Why is my df converted to nonetype and inoperable when I call a class method on it?-CodePudding

I have a dataset, let's say:

emp_id	type	market_cap
1	a	7.845000e 10
2	b	6.235000e 10
3	c	NaN

I have the following class:

class DataCleaner:
    def __init__(self, dataf):
        """this is the constructor that initializes the dataframe to be cleaned"""
        self.dataf=dataf

    def remove_upper_quantile(self, col, quantile_num):
      
        self.dataf=self.dataf[self.dataf[col<self.dataf[col].quantile(quantile_num)]
        return self.dataf


    def remove_nulls(self, col):
        self.dataf=self.dataf.dropna(subset=[col], inplace=True)
        return self.dataf

When I call remove_nulls on my df, like so:

clean_company=DataCleaner(df)
df=clean_company.remove_nulls('market_cap')
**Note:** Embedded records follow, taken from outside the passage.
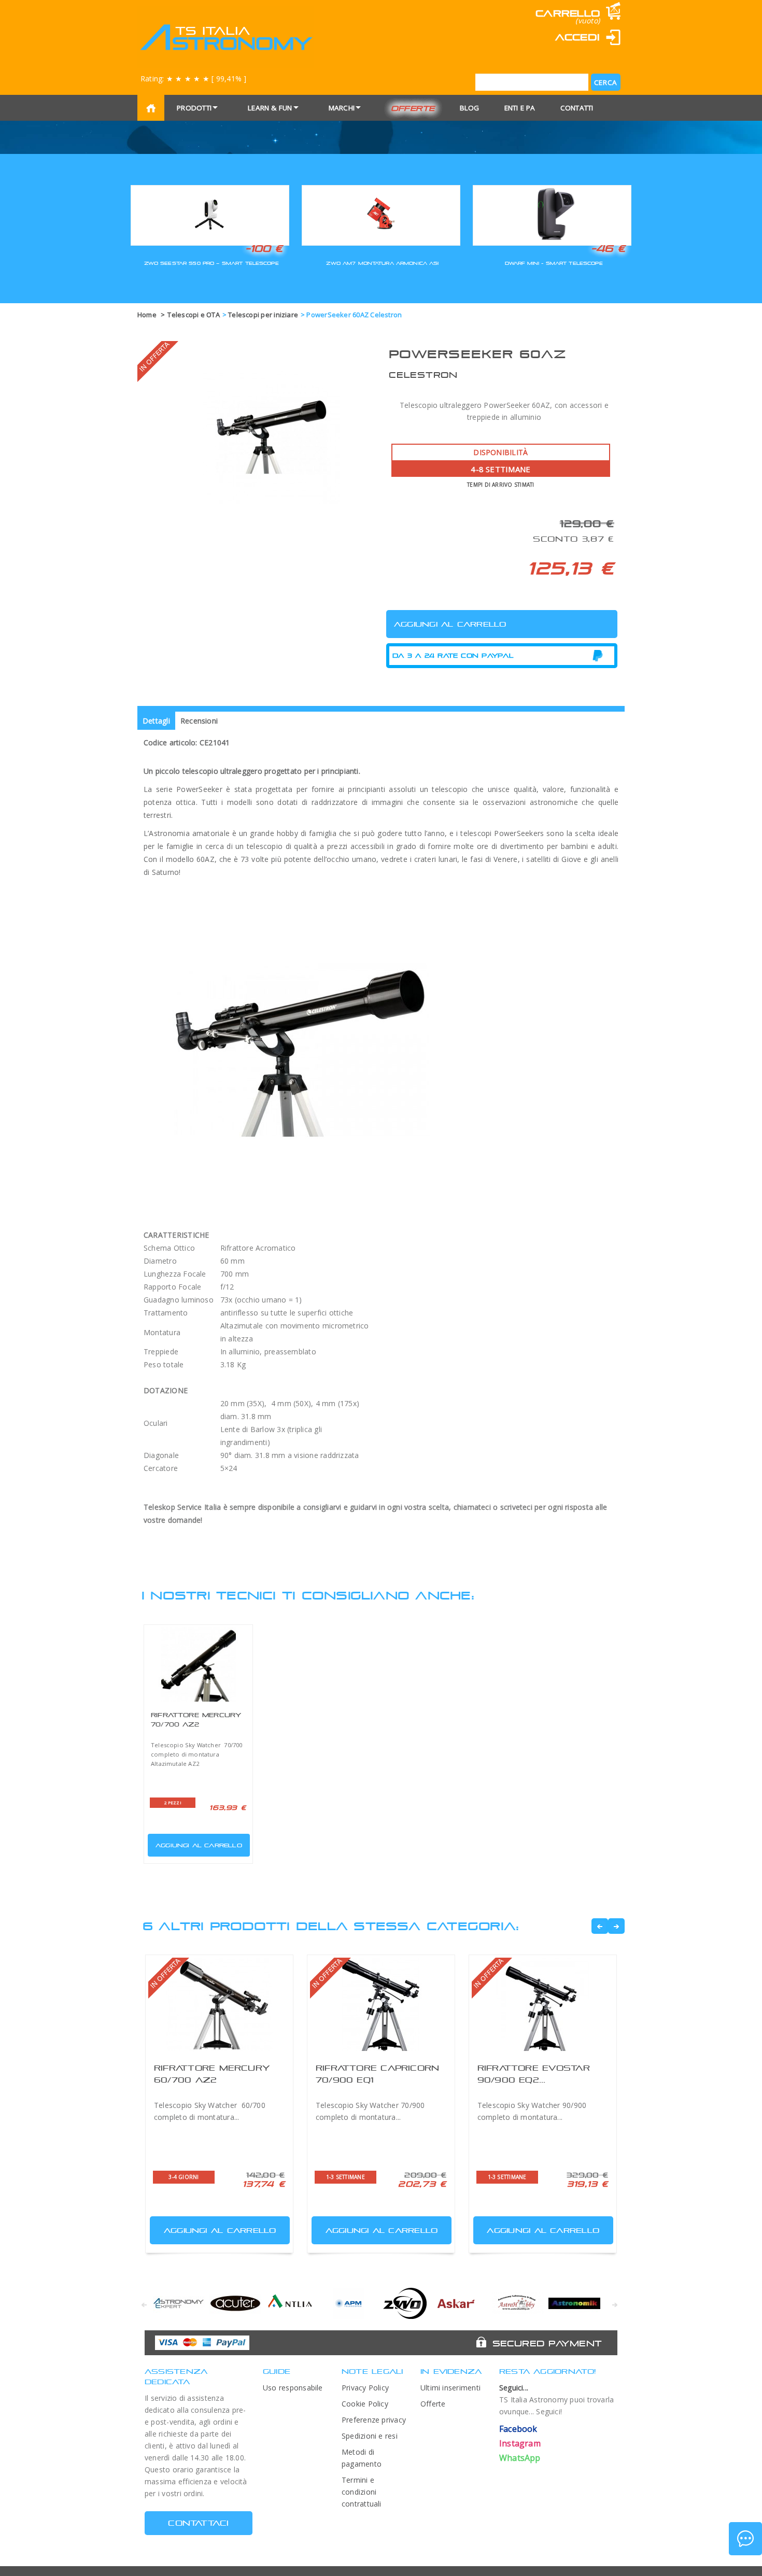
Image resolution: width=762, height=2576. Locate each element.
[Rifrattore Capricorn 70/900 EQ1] (381, 2004)
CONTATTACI (198, 2522)
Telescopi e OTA (193, 314)
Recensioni (199, 721)
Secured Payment (547, 2343)
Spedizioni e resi (370, 2436)
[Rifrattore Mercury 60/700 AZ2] (219, 2004)
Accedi (577, 37)
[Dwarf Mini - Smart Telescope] (552, 213)
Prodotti (194, 107)
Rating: (193, 78)
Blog (469, 107)
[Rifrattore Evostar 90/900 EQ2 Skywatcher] (543, 2004)
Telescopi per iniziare (263, 314)
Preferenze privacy (374, 2420)
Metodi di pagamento (362, 2458)
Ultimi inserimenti (450, 2388)
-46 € (608, 248)
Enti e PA (519, 107)
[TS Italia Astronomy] (225, 37)
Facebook (518, 2429)
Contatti (577, 107)
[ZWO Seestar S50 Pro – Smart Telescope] (210, 213)
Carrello (567, 13)
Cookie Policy (365, 2404)
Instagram (520, 2443)
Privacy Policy (365, 2388)
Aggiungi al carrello (199, 1845)
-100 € (264, 248)
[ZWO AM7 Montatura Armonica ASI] (381, 213)
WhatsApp (520, 2458)
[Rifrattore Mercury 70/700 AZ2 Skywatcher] (198, 1664)
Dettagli (156, 721)
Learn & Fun (270, 107)
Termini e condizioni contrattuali (362, 2492)
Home (147, 314)
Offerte (413, 108)
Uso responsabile (293, 2388)
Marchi (342, 107)
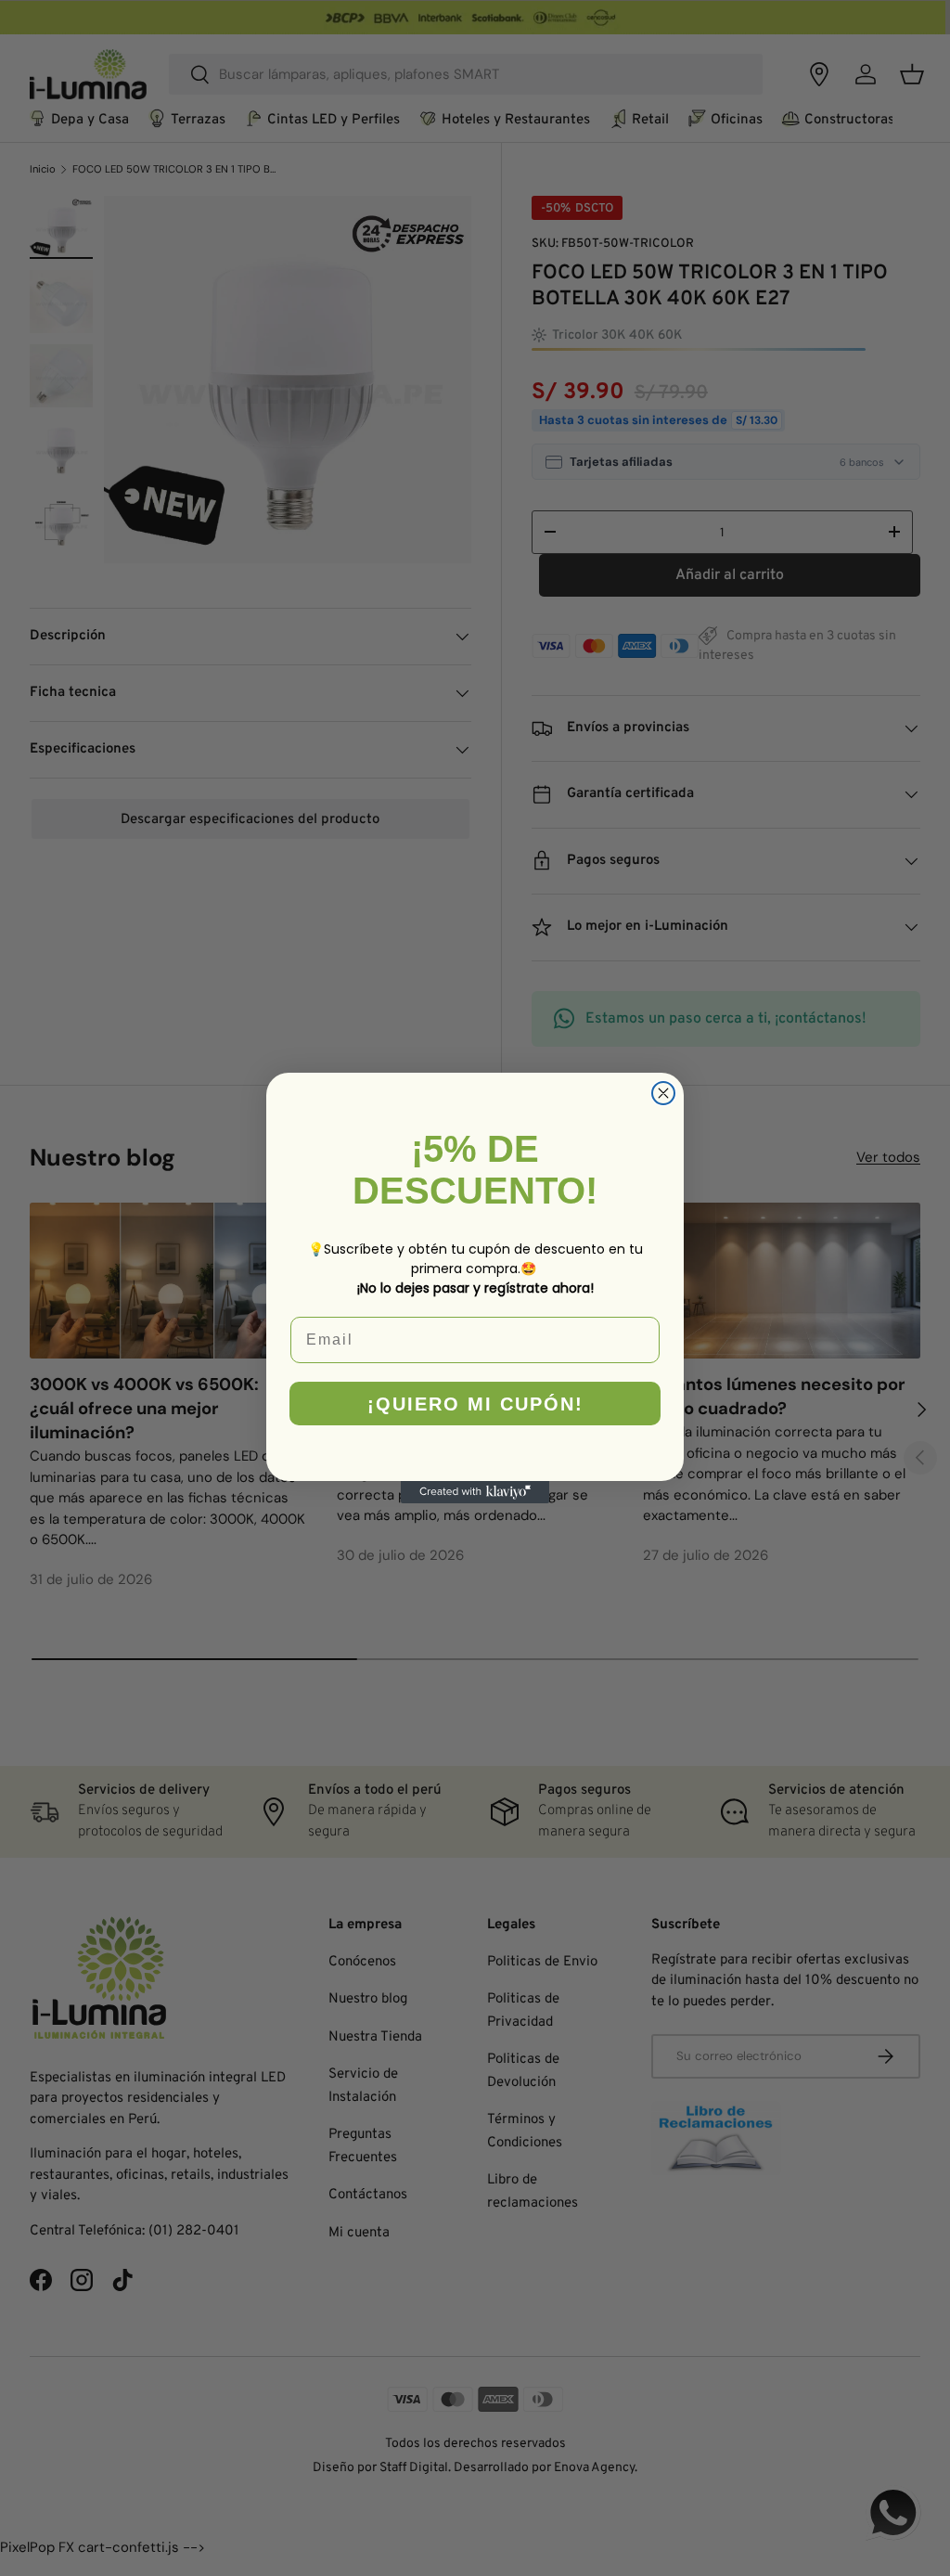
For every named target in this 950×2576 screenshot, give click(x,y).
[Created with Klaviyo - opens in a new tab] (475, 1492)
I get the following: AttributeError: 'NoneType' object has no attribute 'dropna'.

This also happens when I don't assign df to the result.

What am I doing wrong here?

CodePudding user response：

The base must be in the dataframe.
To delete a column, use: df.pop('market_cap')

CodePudding user response：

You need to remove the inplace = True keyword argument within this method call:

def remove_nulls(self, col):
        self.dataf=self.dataf.dropna(subset=[col], inplace=True)
        return self.dataf

Looking at the documentation for the df.dropna method, you can see that when inplace=True the method will return None, rather than the dataframe.

You could, alternatively, just remove the self.dataf= component of that line and just have self.dataf.dropna(subset=[col], inplace=True) as that will drop the nas "inplace" and change the dataframe without you needing to overwrite it.